昨年3月に解散したKOHLのヴォーカル、達樹と、仙台を基盤として精力的に活動を続けるN.E.S.のヴォーカル、憲三。共にヴォーカル&ギターながら、音楽的嗜好/志向も歌声も全くの対極に位置する2人の個性が折り重なった時、coinという類い希なるポテンシャルの高さを誇るバンドが生まれた。プロデューサーにUVERworld、ONE OK ROCKなどを手掛ける平出 悟、nilのベーシストとして活躍中の小林 勝を起用したデビュー・ミニ・アルバム『フタリバナシ』は、聴き手を選ばず、音楽を愛するすべての人を瞬時にして虜にするポップの極みとも言うべきクォリティの高い楽曲に彩られた会心の作だ。静と動、バンドとユニット、東京と仙台、コクとキレ、UK vs US、そして裏と表──。個性と個性が完膚無きまでにぶつかり合い、マーブル状に溶け合った2人の第1章が、今ここに幕を開けようとしている。(interview:椎名宗之)
自分がバンドマンであることの矜持
──そもそもこのcoinはどんな経緯で始まったんですか。
達樹:僕がやっていたKOHLと憲三がやっているN.E.S.がよく対バンをしたり、同じコンピ(『NEW GENERATION ROCK』:2004年11月発表)に入っているバンド同士でツアーを一緒に企画したりと交流は以前からあって、仲が良かったんですよ。歳も一緒だし、ライヴの打ち上げでも席が近くになることが多くて。で、N.E.S.がウチの事務所のレーベルからミニ・アルバム(『RESONANCE』:2006年発表)を出すことになって、彼らが事務所に来ていた時に僕もたまたまそこにいたんです。2人ともちょうどギターを持っていて、手持ち無沙汰だったので互いに爪弾きながら適当に歌を乗せてみたら、「意外とこれ、行けるんじゃない?」なんて話になって。事務所のスタッフも「いいじゃん、2人で何かやりなよ」と言ってくれて、そこからすべてが始まったんですよ。
──最初は極々軽いノリだったわけですね。
達樹:遊びから始まった感じですね。最初からアルバムを作ることを思い描いていたわけではないし、「試しに曲でも作ってみる?」という程度でしたから。ただ、僕はいつもパソコンで打ち込みのトラックを作って、自分である程度音を乗せてくるんですけど、憲三はかなりのアナログ人間なんですよ。彼のデモはギターを弾きながら唄ったものそのままで、「俺はこういうふうにしか録れないから、俺の曲を録って一緒に作ってくれよ」と言われて(笑)。それから一緒にスタジオに入って、「こんなリズム・パターンはどう?」とか「こんなフレーズを乗せてみようよ」とか色々とやり取りをしていく中で完成した6曲が今回の『フタリバナシ』に入っているんです。

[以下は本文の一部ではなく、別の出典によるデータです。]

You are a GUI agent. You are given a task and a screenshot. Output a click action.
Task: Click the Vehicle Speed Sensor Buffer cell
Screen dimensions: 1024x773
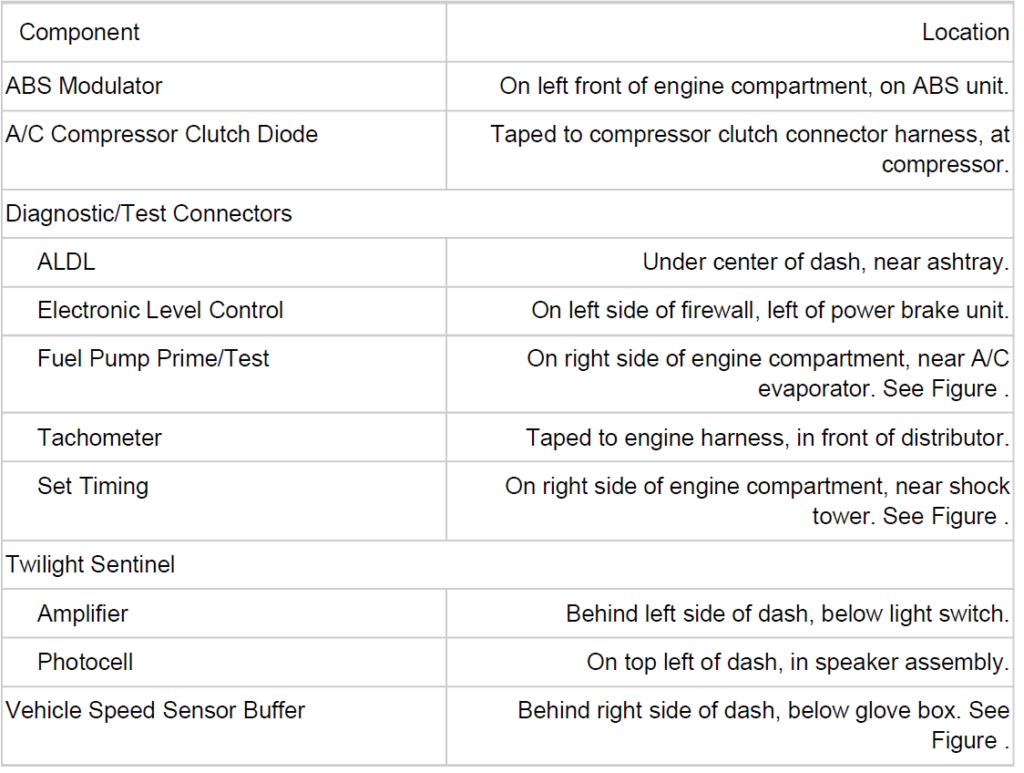click(x=155, y=710)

──coinが始動したのは、KOHLが解散して程なくしてのことですか。
達樹:そうですね。ちょっと経った頃だったと思います。
──4年にわたるKOHLの解散以降、達樹さんはどんな音楽性を志向しようと?
達樹:バンドが解散して自分自身の可能性も見いだせたし、それと同じくらいの不安もありましたね。不安と言うか、何をやったらいいのか判断できない模索期間だった。ただ、自分はやっぱりバンドマンなんだという意識だけはずっとありました。個人的に好きなハウスやテクノをバンドでやってみようと形にして、それなりにいい反応も貰えたんですけど、やればやるほど何処へ向かえばいいのかよく判らなくなったんです。その時に並行してcoinの曲作りやレコーディングをしていて、その作業に没頭することによって迷いが吹っ切れた部分があったんですよ。バンド形態で誰かとリハスタに入って音を一緒に出して、“ああ、俺はやっぱりバンドマンなんだな”と改めて痛感したんですよね。

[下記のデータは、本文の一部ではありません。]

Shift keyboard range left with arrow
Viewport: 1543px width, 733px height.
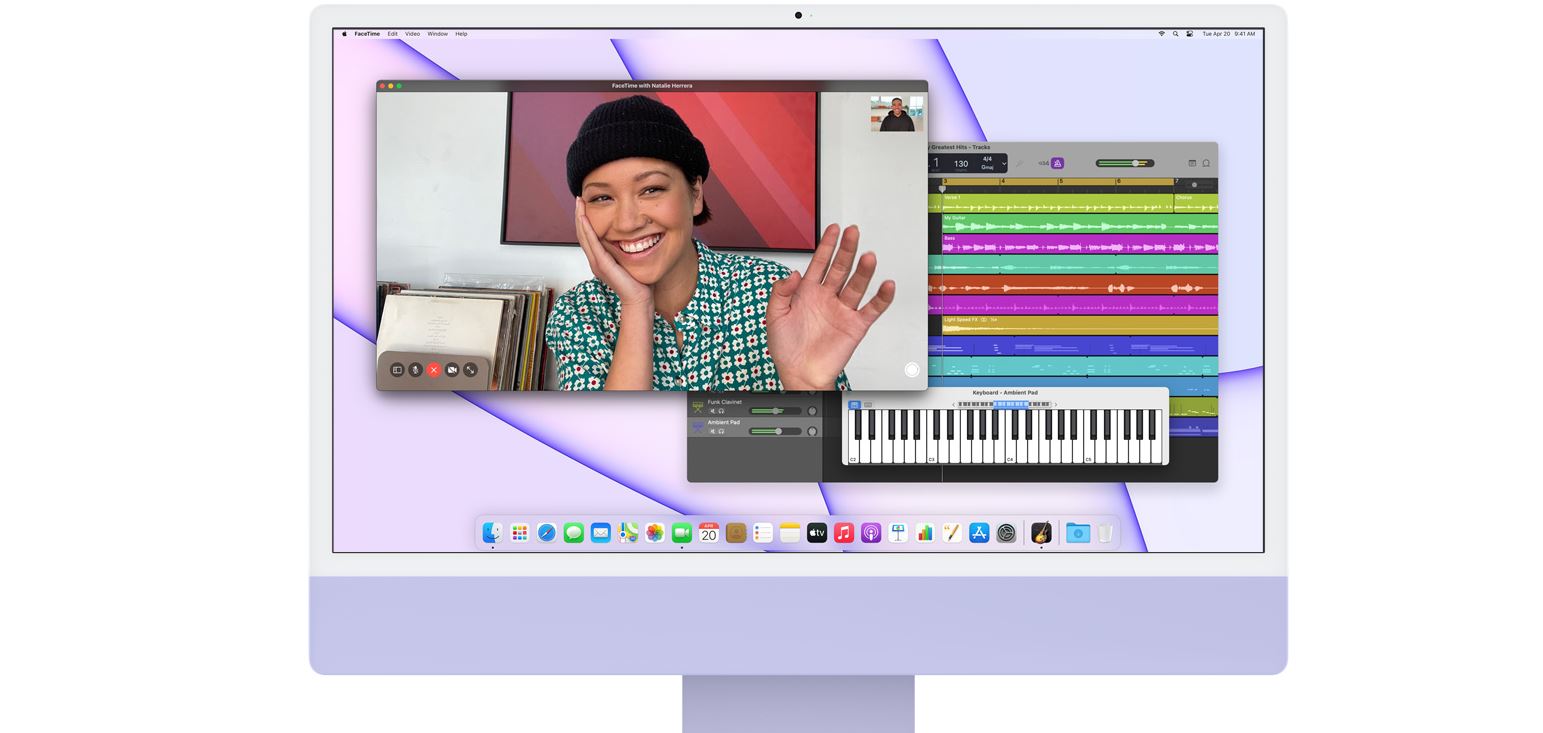(x=953, y=405)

──摩擦係数が高ければ高いほど、それだけ得るものも大きいですよね。
達樹:1人でどれだけやれるかを試したかった部分もありましたけど、1人でやれることって最初からある程度は予想できるんじゃないかと思うんです。自分だけである程度の結果が出せたことは多少の自信になったとは言え、最初に思い描いていた以上の結果は1人だけじゃ出せないんじゃないかと。coinをやることによってその辺が凄く刺激になったし、自分の中では原点回帰に近いニュアンスがあるんです。
──パーマネントのバンドに疲弊して、そこから距離を置こうという意識はなかったですか。

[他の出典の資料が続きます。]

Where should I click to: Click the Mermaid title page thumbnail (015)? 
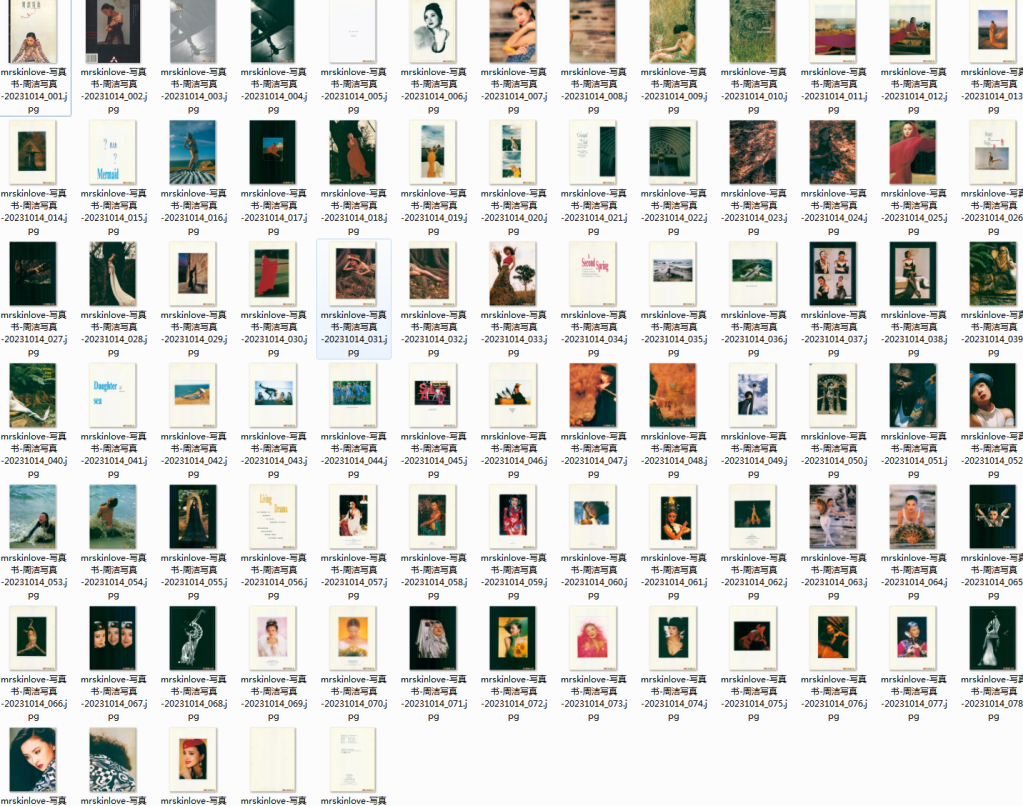point(113,152)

達樹:それはなかったですね。曲を仕上げるのはバンド形態が一番楽しいし、各パートの1人1人が気持ち良くプレイしていると、こちらも自ずと気持ち良く唄えるものなんですよ。バンドをやっている人間はキャラの強いヤツばかりだからもちろん色々あるけれど(笑)、パーマネントのバンドに疲れるなんてことはないし、バンドをやるのはやっぱり掛け値なしに楽しいですよ。
──『フタリバナシ』にはドラムに大島賢治さん(ex.ザ・ハイロウズ)と風間弘行さん、ベースに小林 勝さんとYUTAROさん(JELLY→)が参加されていて、紛れもないバンド・サウンドに仕上がっていますしね。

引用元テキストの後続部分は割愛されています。